**WHAT IS ASKED**
Rewrite the rows below, replacing "screenshot" with "screen capture" and changing nothing else. Leave the pictures out of your answer.

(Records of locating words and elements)
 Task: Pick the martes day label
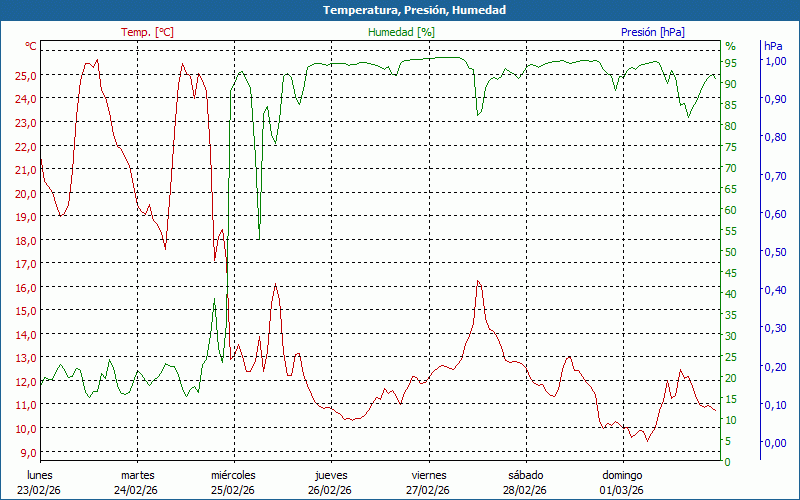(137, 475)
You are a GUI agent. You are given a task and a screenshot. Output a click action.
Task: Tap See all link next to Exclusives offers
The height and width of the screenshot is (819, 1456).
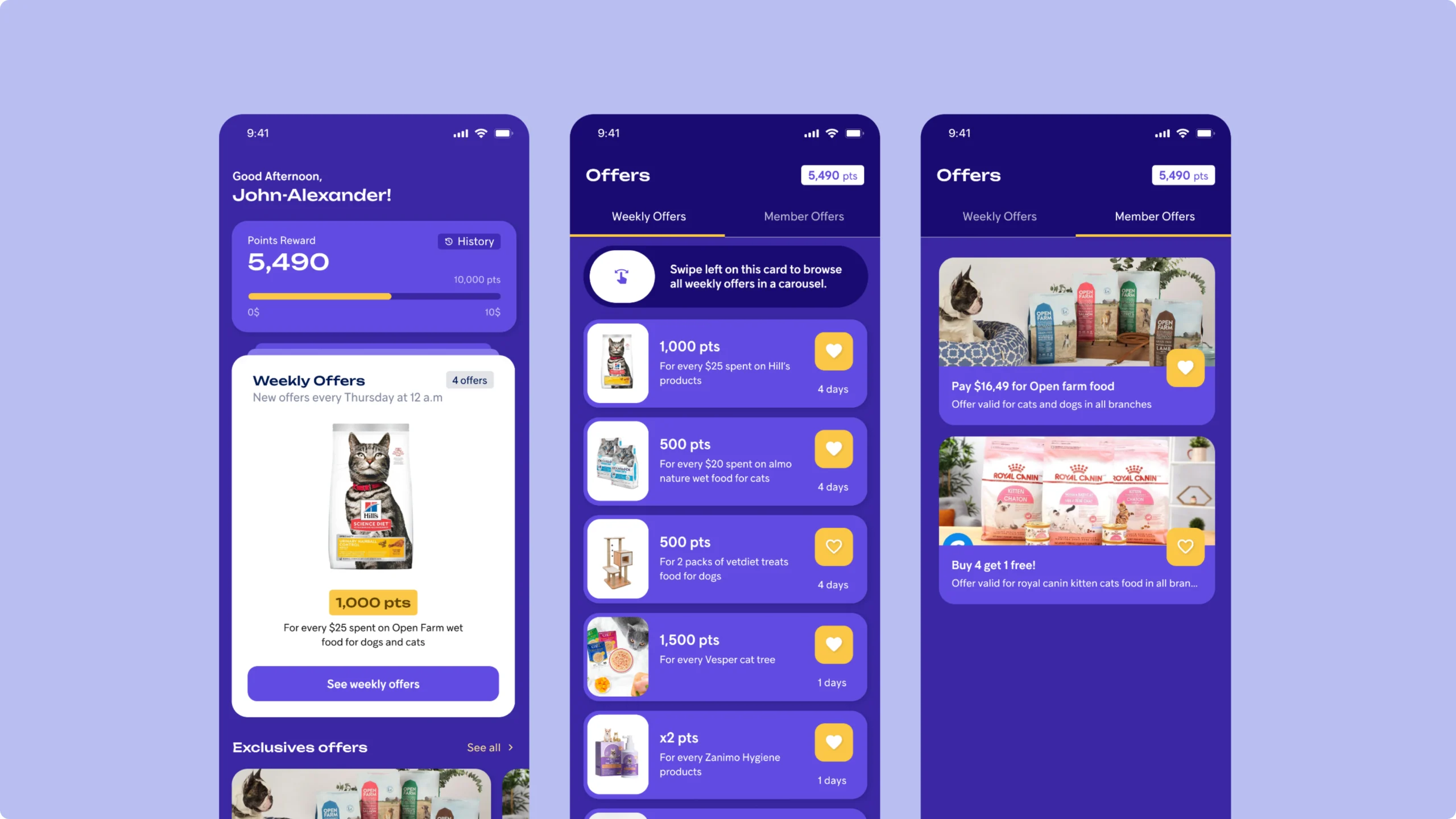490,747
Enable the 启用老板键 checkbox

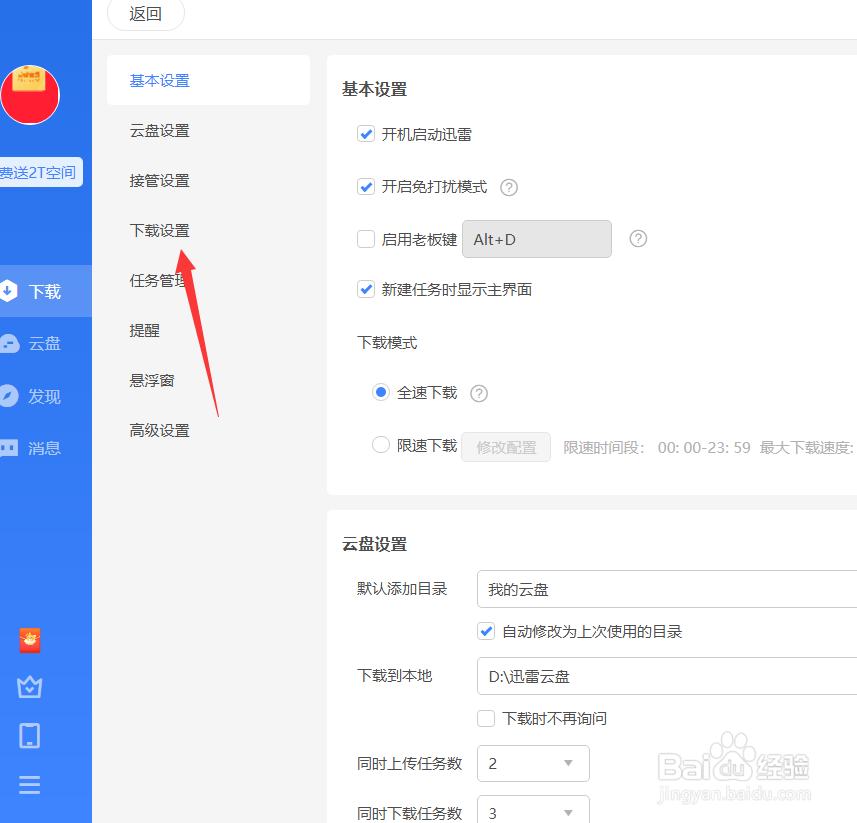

**SOLUTION FOR THIS EXERCISE**
 Task: Pick the martes day label
(137, 475)
You are a GUI agent. You are given a task and a screen capture. Output a click action.
Task: Tap See all link next to Exclusives offers
The height and width of the screen capture is (819, 1456).
490,747
Enable the 启用老板键 checkbox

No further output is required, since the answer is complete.